Summary
Last Updated on May 5, 2015, by eNotes Editorial. Word Count: 899
The opening sentences of Paradise are startling and hint at the ominous events that unfold in the novel. “They shoot the white girl first. With the rest they can take their time. No need to hurry out here.” “They” refers to a group of nine men, composed of many of the founders of the city of Ruby, Oklahoma, who have taken it upon themselves to kill the six women who live in a mansion that townsfolk have named the Convent, seventeen miles outside of Ruby. Although the mansion was originally owned by an embezzler—and contains sexually explicit paintings and statues depicting sensual poses—a former nun, Mary Magna, turned the house into a school for orphaned Native American girls. When the novel opens, however, Mary is dying, and her daughter, Consolata/Connie—a Brazilian orphan whom Mary has raised as her own—has been elevated to the role of mother superior for the numerous women who will take refuge in the house.

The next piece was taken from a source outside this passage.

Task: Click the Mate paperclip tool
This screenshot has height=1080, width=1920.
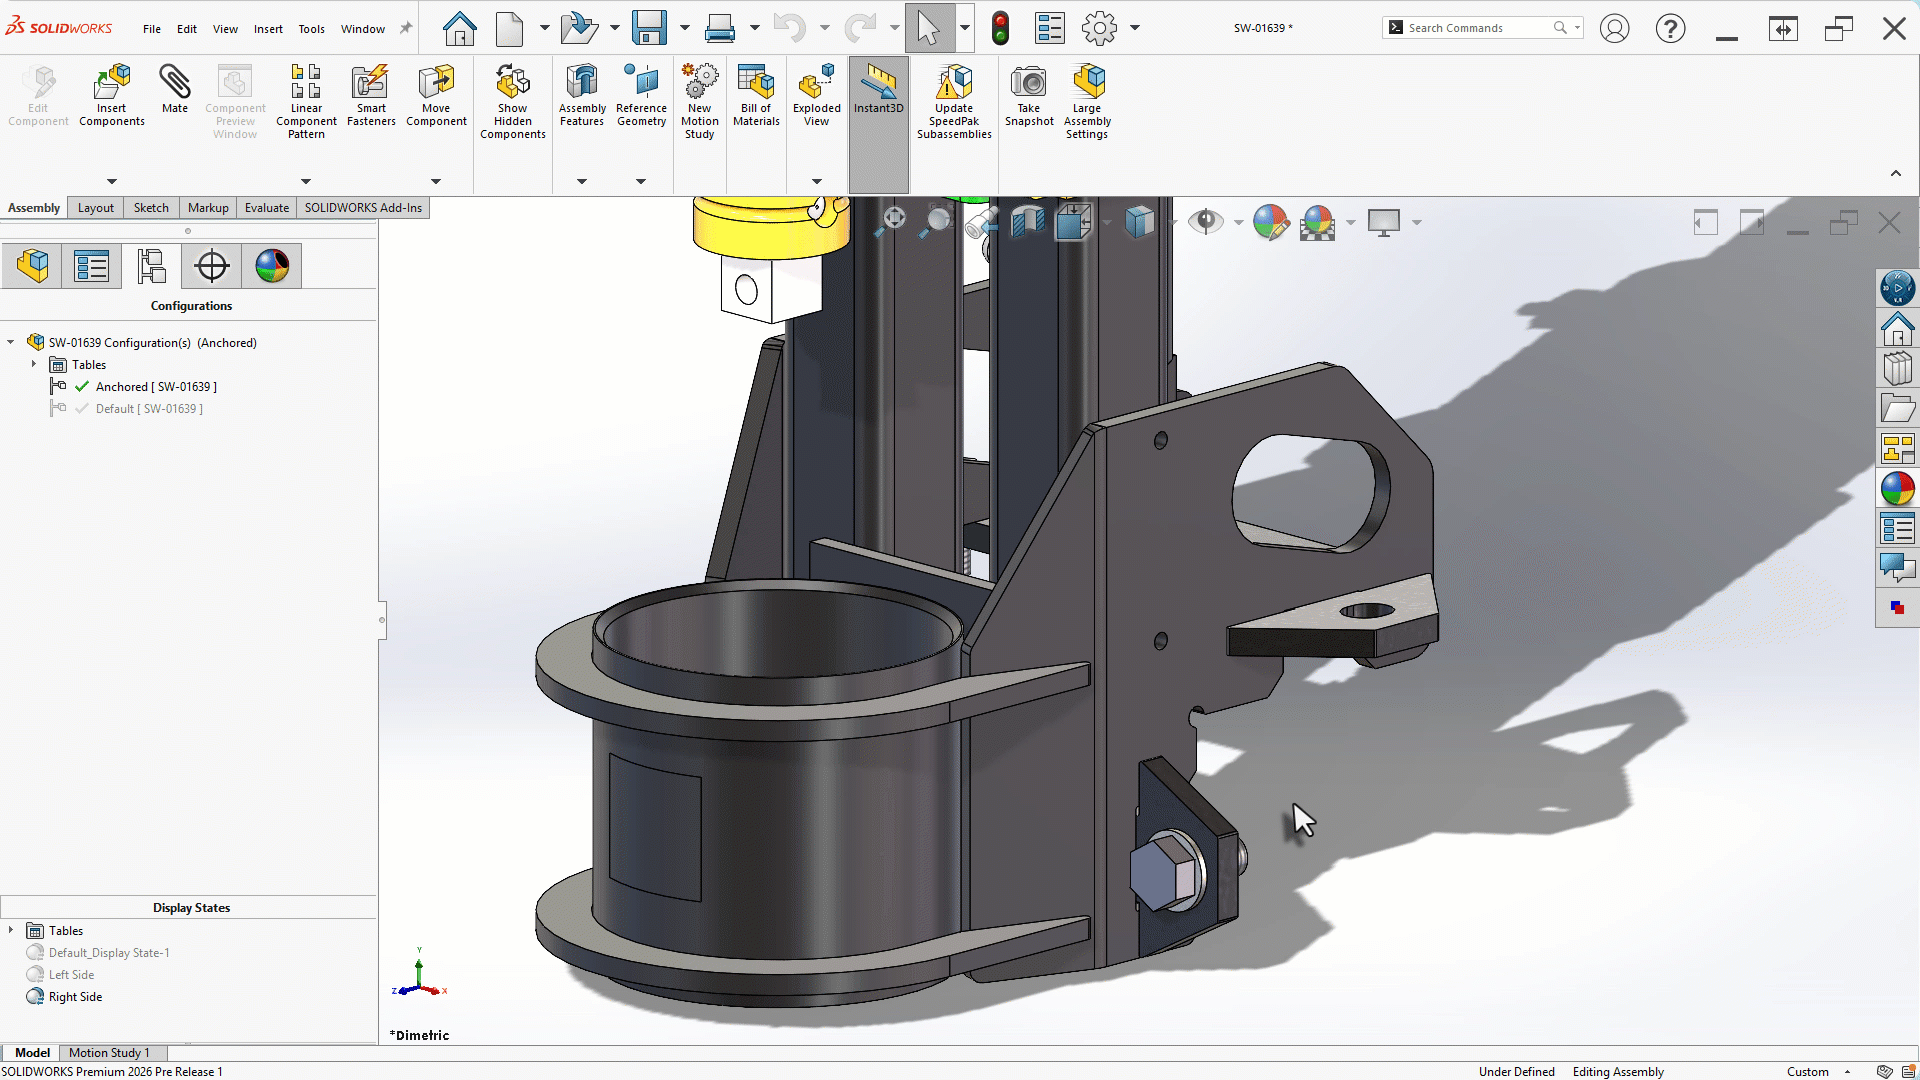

The plot of the novel develops in a nonlinear fashion, twisting and turning in a labyrinthine way that involves multiple perspectives, mysterious clues to the identities of characters, and fragmentary allusions to historical events. These elements must be stitched together in order to reveal the action of the novel. For example, the white girl mentioned in the first sentence is never identified, nor is it ever clear why a white girl is among the women at the Convent. Numerous subplots digress from the opening action, revealing bits of information about Ruby’s history and the reasons for the men’s attack upon the Convent. Several of the novel’s chapters take their title from the name of one of the women residing at the Convent, and a portion of the chapter tells that woman’s story before digressing in other directions concerning the complex relationship between Ruby and the Convent.

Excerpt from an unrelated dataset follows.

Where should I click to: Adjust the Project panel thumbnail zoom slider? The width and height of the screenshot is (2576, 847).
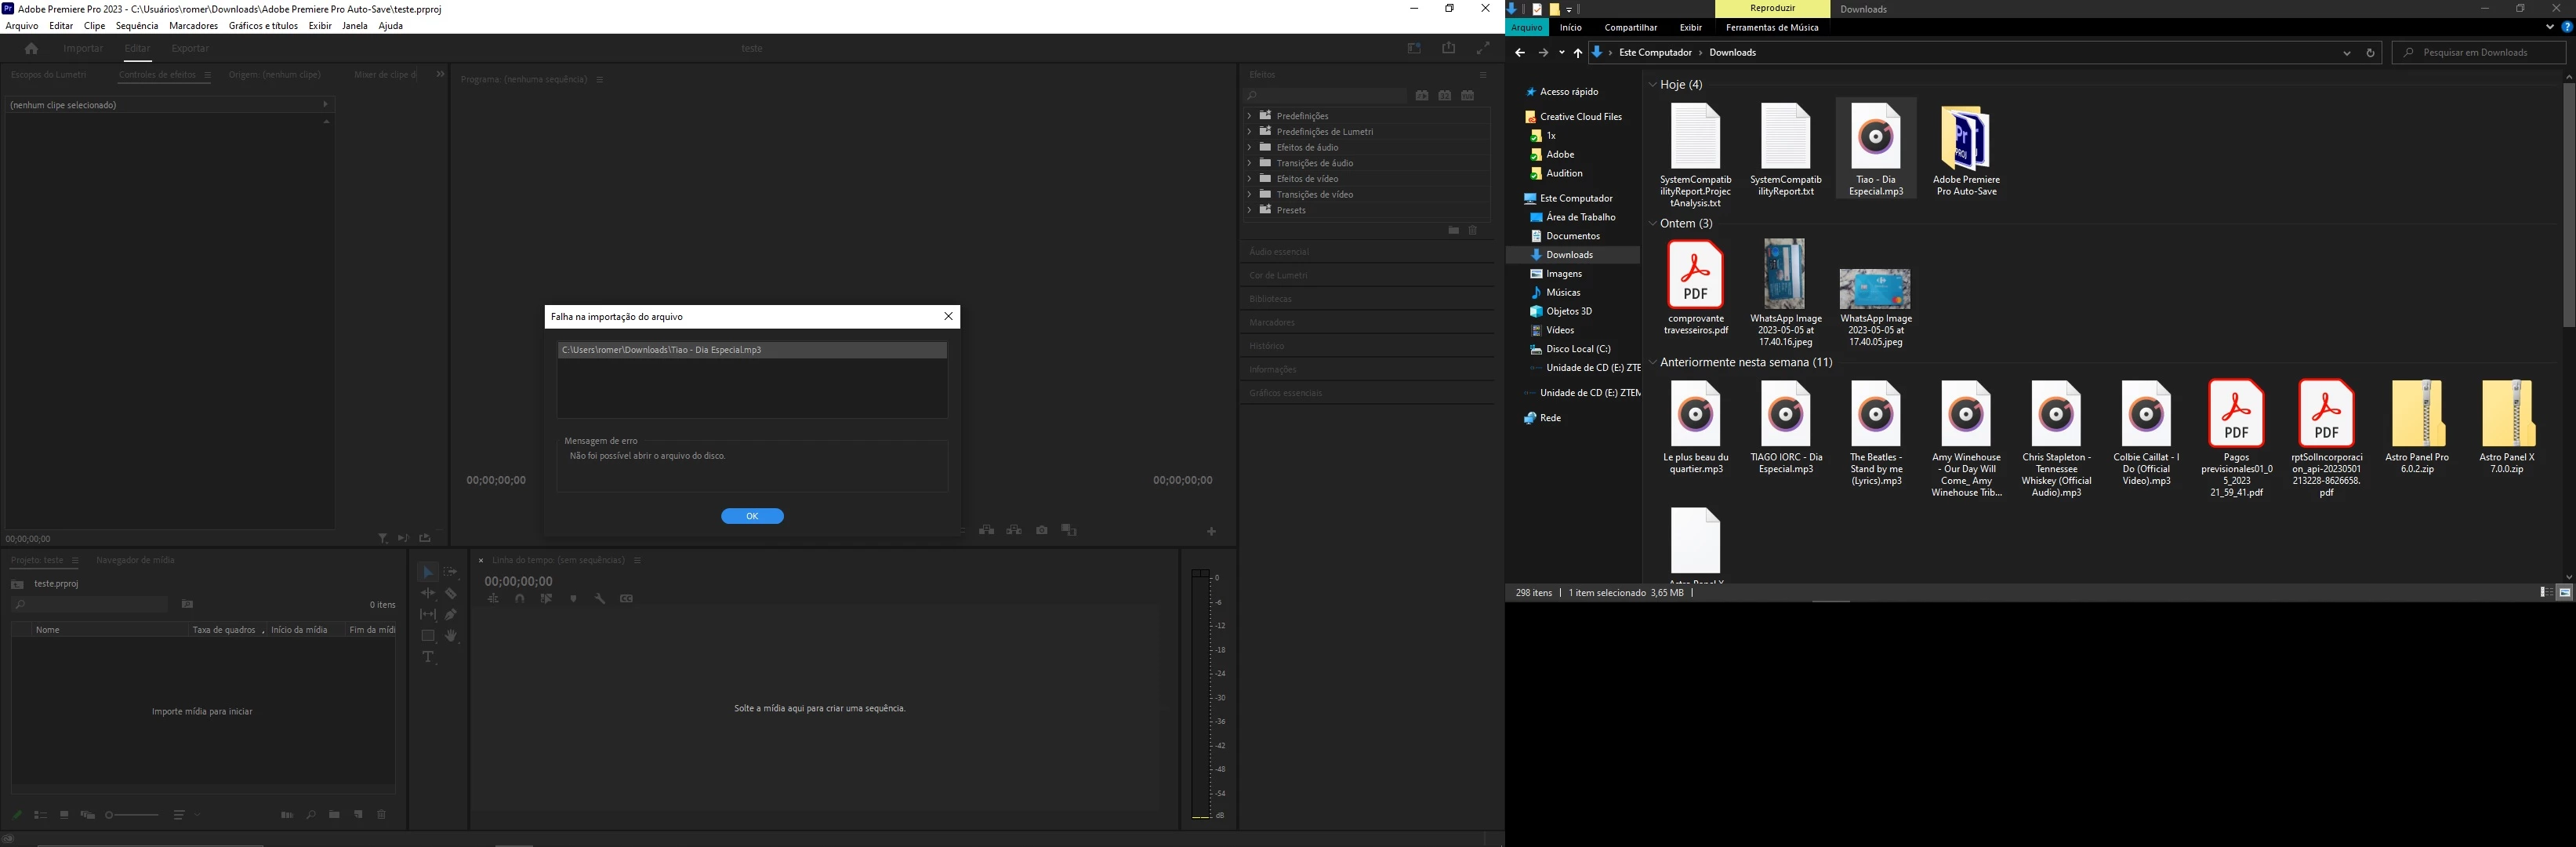pyautogui.click(x=110, y=815)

Although the action of Paradise occurs in the 1970’s, culminating with the Convent attack in 1976, the historical events that underlie the plot involve the migration of black people from the South to the West in the late eighteenth century. The novel tells of several families that got together—among them, families whose descendants would participate in the attack—and moved westward with hopes of settling into one of the numerous all-black towns that were then being established. In an event called “The Disallowing,” the families were refused acceptance into several towns. The town of Fairly, Oklahoma, did provide food for the migrants, but it refused to allow them to reside in town because of the dark color of their skin.
The families had nowhere to go, but a mysterious stranger appeared out of nowhere to lead them in the desert, and they followed him for twenty-nine days. When their guide suddenly vanished, they built a town called Haven on the spot where he left them. At the center of town, the families built a communal oven, called the Oven, where community rituals occured. By the end of World War II, Haven was no longer the haven and center of purity that it had initially grown to be, so descendants of the original founders moved even farther west and built a town named Ruby. The town was named after Ruby Morgan, the mother of town cofounder K. D. Smith.
By the 1970’s, Ruby’s attempts to keep itself pure have faltered: The original vision of the town as a bastion of racial purity (a town for dark-skinned African Americans only) has been disrupted not only by the sexual inbreeding of the original families but also by what the elders perceive to be a breakdown in the moral and social order. Such a breakdown is most forcefully demonstrated when the Oven—which the elders have carried from Haven and reassembled in Ruby—is desecrated with the symbolic raised fist of the Black Power movement.
The Convent also becomes a symbol for the sexual breakdown of society. The men of Ruby see the Convent as the refuge of impurity: The sexually explicit statues and paintings were never removed when Mary Magna turned the mansion into the Convent; the mansion houses only women, and there are rumors of inappropriate sexual behavior among the women. Thus, one night in 1976, Steward Morgan and his identical twin, Deacon, lead seven other armed men out to the Convent—which they often refer to as the coven—to purify the town by killing the women living there.
The town of Ruby is divided over the massacre. Many of the women who live in Ruby, although they are not given substantial parts in the novel, oppose the plot to attack the Convent. Lone DuPres, for example, tries to warn the women in the Convent about the attack, but they ignore her. When the killings are over, the bodies disappear, and the town must come to terms with this action that has destroyed not only the women’s lives but also the town itself.
In a rather strange plot twist, but one characteristic of many of Toni Morrison’s novels, the dead women are resurrected and speak to their family members as a way of bringing healing for past actions. Paradise ends with a spiritual vision in which Peidade, the supernatural spirit in Connie’s visions earlier in the novel, foresees the spiritual bonds of female community being formed through the earthly works of groups of women.